L’European Journalism Centre a caccia di reportage innovativi

Foto: Francesca Briga
Foto: Francesca Briga

Il workshop ‘Kapuscinki reloaded, ovvero: quando l’innovazione sposa il reportage è stato intitolato alla memoria di uno dei più grandi reporter del mondo per sottolineare come gli insegnamenti e i modelli siano necessari ai giornalisti e ai reporter di oggi perché li integrino con mezzi moderni. L’ EJC, European Journalism Centre, è un progetto di finanziamento di reportage che si articola in tappe di difficoltà crescente. I reportage proposti devono essere innovativi e soprattutto basati sui big data e, visto il budget elevato, gli standard delle candidature sono molto alti. Il workshop è servito a dare consigli su come scrivere una candidatura ( il prossimo bando scade il 23 luglio), attraverso gli esempi e le testimonianze dei precedenti vincitori di bando.

La prima testimonianza è quella di Stefano Liberti, giornalista e autore di ‘The dark side of italian tomatoes’, reportage nel quale viene seguita l’intera filiera dei pomodori in Puglia. Si parte dalla raccolta, passando per le aziende di trasformazione a Salerno, e si arriva ai Paesi di destinazione: quelli dell’Africa occidentale, da dove provengono gli stessi che hanno raccolto i pomodori.

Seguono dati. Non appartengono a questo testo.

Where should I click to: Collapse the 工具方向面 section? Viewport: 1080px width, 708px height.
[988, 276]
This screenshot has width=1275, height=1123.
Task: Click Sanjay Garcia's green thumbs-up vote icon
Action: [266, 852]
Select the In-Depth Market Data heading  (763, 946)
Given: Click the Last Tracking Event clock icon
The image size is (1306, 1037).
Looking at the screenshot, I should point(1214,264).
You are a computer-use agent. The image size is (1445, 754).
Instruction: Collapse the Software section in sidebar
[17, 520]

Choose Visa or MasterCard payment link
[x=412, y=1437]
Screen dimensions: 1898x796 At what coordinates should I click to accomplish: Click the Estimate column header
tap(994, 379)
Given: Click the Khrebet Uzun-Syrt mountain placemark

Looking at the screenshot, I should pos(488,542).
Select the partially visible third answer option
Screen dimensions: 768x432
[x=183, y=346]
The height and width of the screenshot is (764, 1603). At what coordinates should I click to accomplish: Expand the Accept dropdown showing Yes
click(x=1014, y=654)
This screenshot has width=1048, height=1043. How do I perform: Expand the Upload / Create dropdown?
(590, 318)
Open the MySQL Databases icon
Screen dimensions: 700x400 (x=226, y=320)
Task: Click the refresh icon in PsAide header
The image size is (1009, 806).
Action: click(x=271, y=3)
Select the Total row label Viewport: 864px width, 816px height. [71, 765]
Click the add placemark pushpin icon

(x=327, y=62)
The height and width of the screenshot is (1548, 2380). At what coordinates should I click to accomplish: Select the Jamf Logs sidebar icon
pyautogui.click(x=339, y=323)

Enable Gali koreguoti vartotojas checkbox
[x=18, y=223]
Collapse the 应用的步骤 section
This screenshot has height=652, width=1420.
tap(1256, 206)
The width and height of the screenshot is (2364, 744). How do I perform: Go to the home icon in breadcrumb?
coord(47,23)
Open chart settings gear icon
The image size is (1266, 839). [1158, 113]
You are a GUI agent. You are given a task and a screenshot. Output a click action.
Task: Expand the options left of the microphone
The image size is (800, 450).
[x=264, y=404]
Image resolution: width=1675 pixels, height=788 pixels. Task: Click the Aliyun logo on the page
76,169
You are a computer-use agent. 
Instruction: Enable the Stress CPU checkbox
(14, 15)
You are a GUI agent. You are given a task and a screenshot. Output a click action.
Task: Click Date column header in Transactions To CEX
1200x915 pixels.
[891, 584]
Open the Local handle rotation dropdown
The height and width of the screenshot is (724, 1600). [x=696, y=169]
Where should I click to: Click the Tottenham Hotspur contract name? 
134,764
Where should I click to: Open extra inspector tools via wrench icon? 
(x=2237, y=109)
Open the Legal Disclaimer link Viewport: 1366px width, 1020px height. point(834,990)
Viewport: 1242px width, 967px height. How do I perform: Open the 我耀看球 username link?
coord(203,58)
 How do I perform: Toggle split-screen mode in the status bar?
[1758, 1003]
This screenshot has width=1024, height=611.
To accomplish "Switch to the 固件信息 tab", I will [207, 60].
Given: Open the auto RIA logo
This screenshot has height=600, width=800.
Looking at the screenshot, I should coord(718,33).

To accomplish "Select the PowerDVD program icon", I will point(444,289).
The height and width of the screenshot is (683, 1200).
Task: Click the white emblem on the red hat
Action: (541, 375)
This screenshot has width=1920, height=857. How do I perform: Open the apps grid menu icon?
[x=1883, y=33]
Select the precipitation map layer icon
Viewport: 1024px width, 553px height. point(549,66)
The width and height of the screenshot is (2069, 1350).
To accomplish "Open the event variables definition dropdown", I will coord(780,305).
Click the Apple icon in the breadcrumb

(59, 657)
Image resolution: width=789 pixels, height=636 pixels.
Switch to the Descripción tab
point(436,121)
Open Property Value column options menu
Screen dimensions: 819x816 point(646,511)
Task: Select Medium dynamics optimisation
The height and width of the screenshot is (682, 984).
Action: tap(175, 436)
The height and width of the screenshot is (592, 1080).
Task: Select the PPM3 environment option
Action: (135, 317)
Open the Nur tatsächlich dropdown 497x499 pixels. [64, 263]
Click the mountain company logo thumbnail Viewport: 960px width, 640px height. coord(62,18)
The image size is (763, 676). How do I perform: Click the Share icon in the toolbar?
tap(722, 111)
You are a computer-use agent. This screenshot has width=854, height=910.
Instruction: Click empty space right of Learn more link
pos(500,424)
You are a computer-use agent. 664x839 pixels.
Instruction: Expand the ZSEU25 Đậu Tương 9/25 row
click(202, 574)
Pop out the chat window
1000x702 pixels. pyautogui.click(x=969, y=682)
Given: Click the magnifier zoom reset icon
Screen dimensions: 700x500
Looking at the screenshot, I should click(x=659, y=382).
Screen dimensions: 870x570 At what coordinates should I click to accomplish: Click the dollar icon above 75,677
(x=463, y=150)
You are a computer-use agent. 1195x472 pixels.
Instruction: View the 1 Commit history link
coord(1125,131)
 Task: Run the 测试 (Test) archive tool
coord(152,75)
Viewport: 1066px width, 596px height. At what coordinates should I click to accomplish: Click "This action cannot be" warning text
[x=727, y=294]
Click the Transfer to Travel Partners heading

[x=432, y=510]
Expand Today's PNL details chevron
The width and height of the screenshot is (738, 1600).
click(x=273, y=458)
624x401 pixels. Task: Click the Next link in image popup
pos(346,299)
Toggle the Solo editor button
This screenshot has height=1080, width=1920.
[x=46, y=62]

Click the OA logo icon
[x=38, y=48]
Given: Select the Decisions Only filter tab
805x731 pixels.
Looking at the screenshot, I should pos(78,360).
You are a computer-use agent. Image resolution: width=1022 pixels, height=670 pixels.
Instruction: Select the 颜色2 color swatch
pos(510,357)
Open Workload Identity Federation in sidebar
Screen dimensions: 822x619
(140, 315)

Partendo dall’analisi dei dati, il team ha colto uno strano fenomeno: l’aumento dell’esportazione dall’Italia verso l’Africa corrisponde alla diminuzione di produzione di pomodori in quegli stessi Paesi. La produzione di pomodoro concentrato, sussidiata dall’Unione Europea, ha quindi ucciso la produzione locale dei Paesi africani.

«Il team ad oggi è costituito da cinque persone – ha spiegato Liberti – tre dei quali lo scorso febbraio si sono recati in Ghana verificando l’esatta corrispondenza tra dati e situazione reale. I dati raccolti però non riuscivano a cogliere la percezione che gli abitanti del posto avevano della situazione, ovvero che i cali di produzione non fossero dovuti all’esportazione europea ma alla concorrenza nella produzione del Burkina Faso. Una dimostrazione di quanto i dati debbano essere analizzati e interpretati ma soprattutto integrati con lo studio sul campo. La forma del reportage completo – conclude – sarà quella di un webdocumentario che sarà tradotto su diversi siti europei».

La seconda testimonianza è della giornalista spagnola Mar Cabra, partita dallo studio di un foglio Excel del Ministero degli esteri spagnolo riguardante i finanziamenti ai Paesi in via di sviluppo. L’obiettivo di ‘Ayuda Oficial al Desarrollo’, non è solo quello di studiare la situazione politica di una nazione che, a causa della crisi, ha dovuto ridurre gli aiuti umanitari, ma anche verificare dati, bilanci e politiche di cinque Paesi in via di sviluppo: Guatemala (numero uno dei beneficiari), Marocco, Vietnam, Bolivia e Repubblica democratica del Congo. Attraverso un simile reportage Mar Cabra vuole anche scuotere il governo spagnolo. «Le politiche pubbliche -queste le sue parole – devono essere tali: non è tollerabile che un governo smetta di dare sussidi solo per fare il contrario rispetto a chi è venuto prima».

Elisabetta Tola è una giornalista scientifica che da molti anni lavora ad un progetto ispirato al genetista russo di inizio ‘900 Nikolaj Vavilov, padre del concetto di biodiversità (ogni pianta ha origine in un determinato luogo), viaggiatore e fondatore della prima banca di semi delle piante, sparito durante la dittatura stalinista. Il team di Elisabetta Tola ha pubblicato i suoi studi sotto forma di webdoc e audiodoc diffondendolo su più piattaforme. Il fine ultimo è il miglioramento genetico, collezionando in una banca come quella di Vavilov i semi vegetali e stimolando il dialogo tra ricercatori e contadini. Solo così si potrà produrre innovazione nel campo agricolo e migliorare la sicurezza alimentare.

Jacopo Ottaviani, moderatore dell’evento, ha vinto un bando con EJC per uno studio sul land grapping in Mozambico apparso sull’Internazionale col titolo di ‘La corsa alla terra continua, analizzando attentamente, ancor prima di partire, le informazioni proposte da Land Metrics, un database sulla produzione in tutta l’Africa. «Il giornalista – ha affermato Ottaviani – deve essere un mediatore tra dati ed esperienza sul campo. I dati rafforzano il reportage ma spesso hanno dei forti limiti e devono essere interpretati».

«L’importante è che l’approccio del reportage sia fortemente innovativo – conclude Wilfried Ruetten, direttore dell’EJC – che sia pensato per più piattaforme e che sia un progetto a lungo termine. Infine, che abbia un forte impatto sul pubblico».